◆ PROBLEM SET:
• 1. In the Hainan article, who called the free trade port a "special economic area with the highest level of openness in the world"?
• 2. Quote the Hainan article, starting with "Caixin Insight: New" and going on through "and Chinese here.".

Caixin Insight: New Infrastructure and Old Street Stalls
Hainan free trade zone
The State Council and Central Committee released a major plan on Monday to turn Hainan into a free trade port. Caixin has a rundown of the top 60 measures available in English and Chinese here.
They include
- tax breaks and softer regulation that will make foreign trade and investment easier
- measures to facilitate foreign investment, business, travel and employment
- a greater deal of liberty for the provincial development and reform commission, including to choose its own projects and approve issuance of foreign-denominated bonds
- Ship registry and air traffic facilitations
The initiative has backing from the very top as a pet project of President Xi’s, and is distinct from free trade zones in other places; it is broader and covers more than just trade in goods, opening regulation surrounding investment, finance and trade, employment, and more. Wang Yang, a former vice premier, described it as a “special economic area with the highest level of openness in the world.” The free trade port designation will also support Hainan’s ability to engage in intermediary trade, which helped fuel the rise of Hong Kong and Singapore as major hubs, and must be facilitated by financial opening.

[Stored records]
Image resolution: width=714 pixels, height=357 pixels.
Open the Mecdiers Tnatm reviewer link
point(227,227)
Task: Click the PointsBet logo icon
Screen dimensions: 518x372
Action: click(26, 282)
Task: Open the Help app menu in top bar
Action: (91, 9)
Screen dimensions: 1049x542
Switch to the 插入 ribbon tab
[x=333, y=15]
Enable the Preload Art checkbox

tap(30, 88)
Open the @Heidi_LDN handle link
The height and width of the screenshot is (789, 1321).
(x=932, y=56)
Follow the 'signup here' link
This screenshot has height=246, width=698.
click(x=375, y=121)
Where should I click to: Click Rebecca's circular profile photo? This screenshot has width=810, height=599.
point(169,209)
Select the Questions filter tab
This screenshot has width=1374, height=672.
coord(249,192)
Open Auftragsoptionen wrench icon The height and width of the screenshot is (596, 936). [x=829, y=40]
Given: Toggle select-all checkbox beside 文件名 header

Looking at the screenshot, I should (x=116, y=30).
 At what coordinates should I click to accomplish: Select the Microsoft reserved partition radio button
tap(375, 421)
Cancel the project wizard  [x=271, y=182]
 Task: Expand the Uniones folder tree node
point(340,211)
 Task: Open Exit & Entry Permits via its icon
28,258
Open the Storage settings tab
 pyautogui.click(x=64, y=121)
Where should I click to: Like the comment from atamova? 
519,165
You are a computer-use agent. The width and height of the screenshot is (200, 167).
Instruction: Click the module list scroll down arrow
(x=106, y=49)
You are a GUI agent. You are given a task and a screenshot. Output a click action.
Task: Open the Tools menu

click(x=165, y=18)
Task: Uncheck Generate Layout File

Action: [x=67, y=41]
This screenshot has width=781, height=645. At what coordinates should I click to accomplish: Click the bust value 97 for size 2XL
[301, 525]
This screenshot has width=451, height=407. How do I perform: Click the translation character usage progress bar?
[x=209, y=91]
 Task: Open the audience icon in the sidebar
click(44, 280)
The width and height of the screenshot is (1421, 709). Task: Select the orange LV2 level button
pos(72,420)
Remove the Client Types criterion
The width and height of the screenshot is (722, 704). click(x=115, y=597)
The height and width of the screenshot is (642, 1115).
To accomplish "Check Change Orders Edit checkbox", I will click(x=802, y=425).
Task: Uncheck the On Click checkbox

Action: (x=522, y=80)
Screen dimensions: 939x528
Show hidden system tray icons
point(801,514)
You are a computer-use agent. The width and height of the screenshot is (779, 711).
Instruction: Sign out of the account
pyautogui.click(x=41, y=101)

◆ SOLUTIONS PER TASK:
• 1. Wang Yang, a former vice premier.

• 2.
Caixin Insight: New Infrastructure and Old Street Stalls
Hainan free trade zone
The State Council and Central Committee released a major plan on Monday to turn Hainan into a free trade port. Caixin has a rundown of the top 60 measures available in English and Chinese here.